Give back exactly the lines of the material below that start at the line containing "Dron (684, 12)" and end at the line containing "[Foto by Jana, 2020] (1006, 1232)", and no others.

**PROVIDED DATA:**
········
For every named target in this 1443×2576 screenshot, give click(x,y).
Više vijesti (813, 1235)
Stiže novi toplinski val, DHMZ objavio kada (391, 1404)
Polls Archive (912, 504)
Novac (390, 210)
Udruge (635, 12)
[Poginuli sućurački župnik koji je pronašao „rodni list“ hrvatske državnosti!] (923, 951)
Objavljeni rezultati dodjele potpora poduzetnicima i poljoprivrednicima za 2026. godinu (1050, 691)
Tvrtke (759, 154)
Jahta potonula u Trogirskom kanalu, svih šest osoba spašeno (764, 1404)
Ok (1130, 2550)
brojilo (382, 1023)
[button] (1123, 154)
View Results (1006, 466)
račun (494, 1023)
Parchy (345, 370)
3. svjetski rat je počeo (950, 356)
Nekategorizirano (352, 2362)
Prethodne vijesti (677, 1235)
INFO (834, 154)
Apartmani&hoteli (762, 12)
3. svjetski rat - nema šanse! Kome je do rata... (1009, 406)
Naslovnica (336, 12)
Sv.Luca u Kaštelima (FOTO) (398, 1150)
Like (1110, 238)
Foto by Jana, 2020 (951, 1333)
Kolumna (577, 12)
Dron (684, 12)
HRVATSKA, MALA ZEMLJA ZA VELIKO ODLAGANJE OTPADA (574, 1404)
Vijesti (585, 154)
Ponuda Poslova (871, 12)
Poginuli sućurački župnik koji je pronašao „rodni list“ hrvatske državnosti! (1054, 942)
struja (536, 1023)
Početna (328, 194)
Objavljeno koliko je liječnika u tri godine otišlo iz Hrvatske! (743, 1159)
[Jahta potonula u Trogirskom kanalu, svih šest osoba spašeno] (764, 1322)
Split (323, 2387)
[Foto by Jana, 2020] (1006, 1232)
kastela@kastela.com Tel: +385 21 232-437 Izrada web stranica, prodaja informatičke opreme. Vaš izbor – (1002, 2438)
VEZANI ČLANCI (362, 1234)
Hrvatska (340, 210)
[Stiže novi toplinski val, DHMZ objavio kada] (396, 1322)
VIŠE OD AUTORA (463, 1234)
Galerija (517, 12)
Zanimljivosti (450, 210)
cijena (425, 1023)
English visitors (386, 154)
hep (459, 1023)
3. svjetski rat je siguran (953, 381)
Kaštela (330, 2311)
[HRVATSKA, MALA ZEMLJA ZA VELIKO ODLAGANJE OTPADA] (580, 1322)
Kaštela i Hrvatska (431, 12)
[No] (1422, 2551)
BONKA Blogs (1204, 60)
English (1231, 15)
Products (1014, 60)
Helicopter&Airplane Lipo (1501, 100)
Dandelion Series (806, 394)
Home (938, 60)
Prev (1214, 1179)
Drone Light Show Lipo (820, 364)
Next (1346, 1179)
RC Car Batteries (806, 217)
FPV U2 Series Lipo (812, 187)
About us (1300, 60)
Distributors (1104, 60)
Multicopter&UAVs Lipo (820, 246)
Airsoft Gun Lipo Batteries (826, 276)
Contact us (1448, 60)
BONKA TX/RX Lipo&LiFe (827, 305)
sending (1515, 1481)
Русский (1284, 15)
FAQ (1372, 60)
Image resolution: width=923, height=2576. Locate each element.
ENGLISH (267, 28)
········
**SOLUTION FOR THIS EXERCISE:**
Dron (684, 12)
HRVATSKA, MALA ZEMLJA ZA VELIKO ODLAGANJE OTPADA (574, 1404)
Vijesti (585, 154)
Ponuda Poslova (871, 12)
Poginuli sućurački župnik koji je pronašao „rodni list“ hrvatske državnosti! (1054, 942)
struja (536, 1023)
Početna (328, 194)
Objavljeno koliko je liječnika u tri godine otišlo iz Hrvatske! (743, 1159)
[Jahta potonula u Trogirskom kanalu, svih šest osoba spašeno] (764, 1322)
Split (323, 2387)
[Foto by Jana, 2020] (1006, 1232)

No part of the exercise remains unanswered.